TSV Mannheim won the series 2–1 and stayed in the Bundesliga while Berliner HC advanced to play-down 3.

===Play-down 2===

SC 1880 Frankfurt won the series 2–0 and advanced to play-down 3 while Gladbacher HTC were relegated to the 2. Bundesliga.

===Play-down 3===

Berliner HC won 6–2 and stayed in the Bundesliga while SC 1880 Frankfurt were relegated to the 2. Bundesliga.

==Play-offs==
The quarter-finals were played in a best of three format with the first leg played on 27 April 2024 and the second leg played on 11 May.

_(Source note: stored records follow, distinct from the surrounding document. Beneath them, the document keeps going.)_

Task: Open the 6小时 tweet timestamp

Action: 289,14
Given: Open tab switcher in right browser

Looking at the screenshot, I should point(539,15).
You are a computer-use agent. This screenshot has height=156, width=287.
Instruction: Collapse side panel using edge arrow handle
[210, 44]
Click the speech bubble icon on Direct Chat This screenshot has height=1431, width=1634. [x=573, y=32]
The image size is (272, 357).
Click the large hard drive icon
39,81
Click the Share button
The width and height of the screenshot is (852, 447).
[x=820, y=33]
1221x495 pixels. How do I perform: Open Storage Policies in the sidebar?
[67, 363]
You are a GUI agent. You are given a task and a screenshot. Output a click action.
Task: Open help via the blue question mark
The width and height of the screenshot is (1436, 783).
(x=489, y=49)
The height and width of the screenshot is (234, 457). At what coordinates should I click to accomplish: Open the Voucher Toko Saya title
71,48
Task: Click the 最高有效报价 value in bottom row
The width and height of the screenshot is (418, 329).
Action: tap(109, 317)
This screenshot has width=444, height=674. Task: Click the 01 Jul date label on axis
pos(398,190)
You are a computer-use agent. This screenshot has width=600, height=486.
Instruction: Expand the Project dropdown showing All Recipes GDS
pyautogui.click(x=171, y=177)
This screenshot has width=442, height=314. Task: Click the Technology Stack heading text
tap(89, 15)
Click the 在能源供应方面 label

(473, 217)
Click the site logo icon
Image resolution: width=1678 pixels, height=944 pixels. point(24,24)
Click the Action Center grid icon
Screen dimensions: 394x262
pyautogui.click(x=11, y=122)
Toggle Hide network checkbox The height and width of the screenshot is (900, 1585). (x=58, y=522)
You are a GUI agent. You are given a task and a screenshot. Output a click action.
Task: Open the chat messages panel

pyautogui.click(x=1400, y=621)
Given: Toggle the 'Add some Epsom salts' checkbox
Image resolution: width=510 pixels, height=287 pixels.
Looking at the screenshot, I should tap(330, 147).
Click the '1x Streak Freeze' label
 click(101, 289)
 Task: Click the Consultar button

The semi-finals and final took place at the Bonner THV Sportanlage in Bonn on 18 and 19 May.

===Quarter-finals===

Mannheimer HC won the series 2–0.
----

Crefelder HTC won the series 2–0.
----

Hamburger Polo Club won the series 2–0.
----

Club an der Alster won the series 2–1.